いま、世界の政治指導者、超富裕層、そして情報機関を震撼させている「パナマ・ペーパーズ」に米中央情報局(CIA。ジョン・ブレナン長官)の元関係者2人の名前が記述されているというのだ。

同ペーパーズを入手した南ドイツ新聞(SZ)に協力して分析作業を行った国際調査報道ジャーナリスト連合(ICIJ。本部ワシントン)と提携する『朝日新聞』(4月13日付朝刊)が報じた。

国内メディアでは唯一報道した同紙によると、米国がレーガン政権当時、イランに武器を秘密売却した代金をニカラグアの反政府ゲリラの援助に流用した「イラン・コントラ事件」に関与した疑いがある人物2人がいたというのである。

CIAだけでなく、サウジアラビア、コロンビア、ルワンダなどの情報機関の元高官らが、パナマ・ペーパーズの流出元であるドイツ系法律事務所「モサック・フォンセカ」の顧客リストに含まれている。
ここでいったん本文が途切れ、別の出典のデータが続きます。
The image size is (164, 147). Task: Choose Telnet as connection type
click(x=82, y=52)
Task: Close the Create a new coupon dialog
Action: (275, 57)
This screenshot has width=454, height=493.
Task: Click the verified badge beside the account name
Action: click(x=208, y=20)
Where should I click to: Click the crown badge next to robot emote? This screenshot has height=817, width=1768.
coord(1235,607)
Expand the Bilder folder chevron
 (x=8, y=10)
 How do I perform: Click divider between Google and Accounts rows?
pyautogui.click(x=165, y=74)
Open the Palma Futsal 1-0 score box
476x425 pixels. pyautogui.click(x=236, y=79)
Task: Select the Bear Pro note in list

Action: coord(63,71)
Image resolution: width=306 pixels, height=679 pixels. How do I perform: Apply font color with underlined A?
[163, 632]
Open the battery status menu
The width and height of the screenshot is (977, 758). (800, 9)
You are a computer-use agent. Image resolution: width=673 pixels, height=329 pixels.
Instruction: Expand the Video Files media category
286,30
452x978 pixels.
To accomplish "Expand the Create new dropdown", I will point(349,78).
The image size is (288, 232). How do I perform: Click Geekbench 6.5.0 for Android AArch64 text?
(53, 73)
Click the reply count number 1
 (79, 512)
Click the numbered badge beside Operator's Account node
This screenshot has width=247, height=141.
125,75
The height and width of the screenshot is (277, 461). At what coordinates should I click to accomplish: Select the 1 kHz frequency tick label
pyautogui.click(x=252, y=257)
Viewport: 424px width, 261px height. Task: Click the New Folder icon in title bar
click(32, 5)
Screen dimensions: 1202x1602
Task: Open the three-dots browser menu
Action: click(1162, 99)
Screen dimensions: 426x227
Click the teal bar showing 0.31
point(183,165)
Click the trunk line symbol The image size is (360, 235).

そして、他の主要国の情報機関もまた経営実態のないペーパー会社を設立して工作資金の捻出のためタックスヘイブン(租税回避地)を利用していたはずだ。

トリガー(引き金)となった南ドイツ新聞(4月3日)の報道以降、プーチン・ロシア大統領、習近平・中国国家主席、キャメロン英首相、マクリ・アルゼンチン大統領、シャリフ・パキスタン首相、アサド・シリア大統領、ポロシェンコ・ウクライナ大統領など多くの指導者名が暴露されているが、なぜ、お膝元・ドイツと課税逃れの元祖・米国の現元政治家の名前が出てこないのか不思議に思った人が多かったはずだ。

1997年に米CBSのプロデューサーだったチャールズ・ルイス氏と米紙ニューヨーク・タイムズの敏腕記者だったビル・コバッチ氏が設立した非営利報道機関であるICIJは、活動開始当初、米フォード財団やパッカード財団の財政支援を受けていたことから、パナマ・ペーパーズからの“米国外し”が指摘されていたほどだ。

だが、いよいよ真打ちの登場である。それが「イラン・コントラ事件」である。長きにわたって国際報道に関わってきた筆者にとって懐かしい事案である。